The capper to all of this stupid blather is that Ms. Seal, who has spent 2/3 of the article decrying the idea that college applications are at all a factor in when/if/how students volunteer wraps up her argument by saying “Admissions committees can tell the difference between a student who pursues activities to "look good" and one who is truly interested, curious and otherwise self-motivated, says Bruce Poch, vice president and dean of admissions at Pomona College in Claremont, Calif. A kind of Botox-freeze glazes the faces of the "packaged" kid, he explains, but the engaged student radiates excitement and connection to the greater world around her. When kids aren't gaming the system, their personal statements will match the picture painted by counselors and teachers.

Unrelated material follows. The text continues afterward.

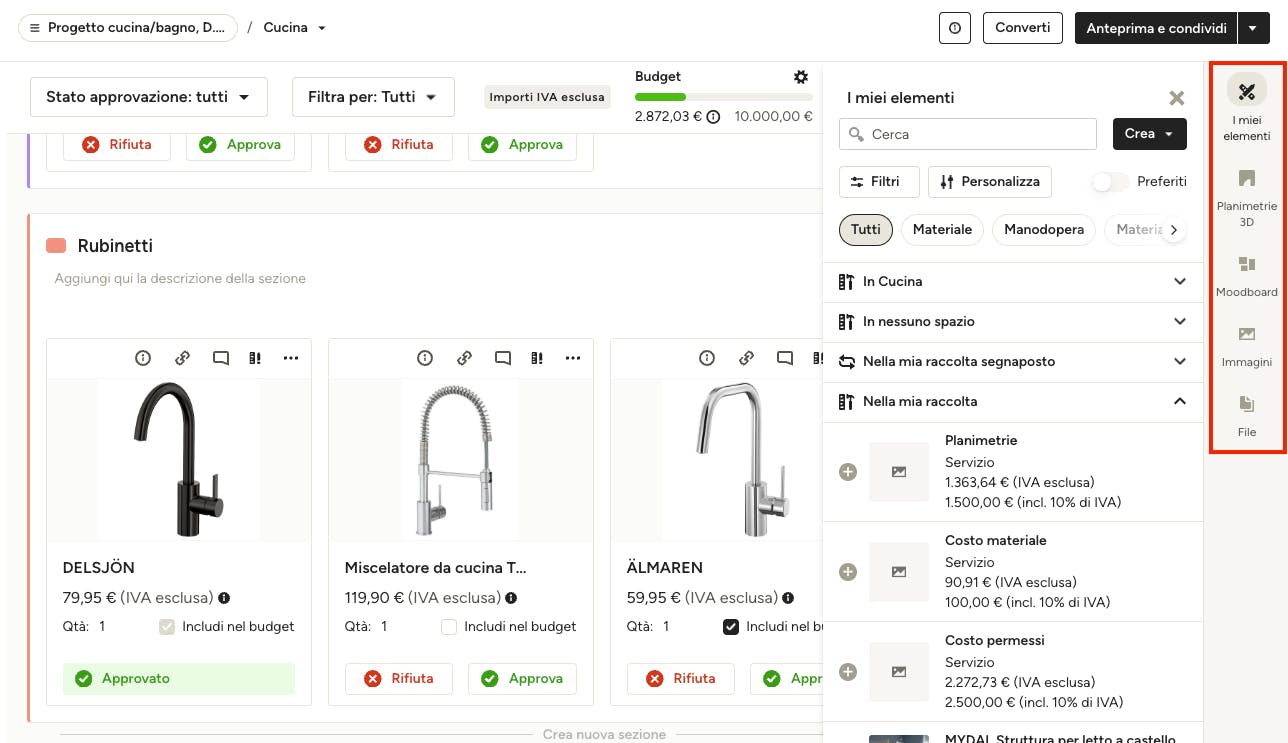
Task: Toggle the Preferiti switch
Action: 1109,182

"Go find something you want to do," Poch advises high school students. "Find what you like, and then you can tell me about that." If kids try community service and like it, they should follow their inner passion. That's the kind of student, says Poch, that college professors want to teach.” Essentially she ends by saying that application padding doesn’t work anyway and students should not volunteer unless they are passionate about volunteer work because it doesn’t help their college applications. Perhaps I am just a befuddled person but for me this negates all earlier statements about not letting college applications factor into the decision to volunteer. She moans that “Among many middle-class families, this college admissions pressure is creating a bizarre outlook that harms our children.” Only to end with the assertion that the behavior she is complaining about is useless and will not help in the all important college admissions process.
Finally to try to tie this all back around to my initial statement “This is why I defend Ayn Rand.” As I read this editorial I couldn’t stop thinking about the villains of Atlas Shrugged, most specifically James Taggart who is constantly reviling his sister for not helping people for the “right” reasons. She only helps, works, does anything because she hopes for either direct or indirect greater reward for her assistance.

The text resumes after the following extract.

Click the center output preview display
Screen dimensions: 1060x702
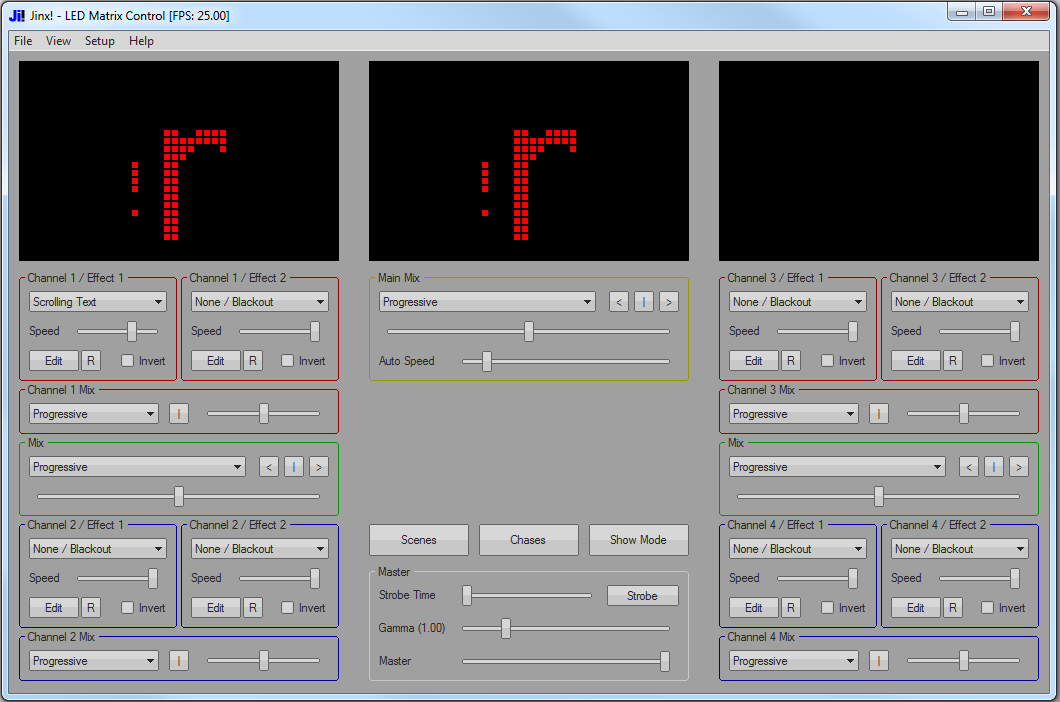tap(529, 161)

*BTW anyone who can find me the info on this study that shows how it was determined that the puzzles in question were pleasurable and how they got around the issue that the puzzles are a Spatial Relationship problem while the other option was reading, which involve very different parts of the brain and how the percentage of individuals who enjoy Spatial Relationship problems vs. reading was figured in and how they allowed for the difference in the study blah blah blah… gets a free sticker!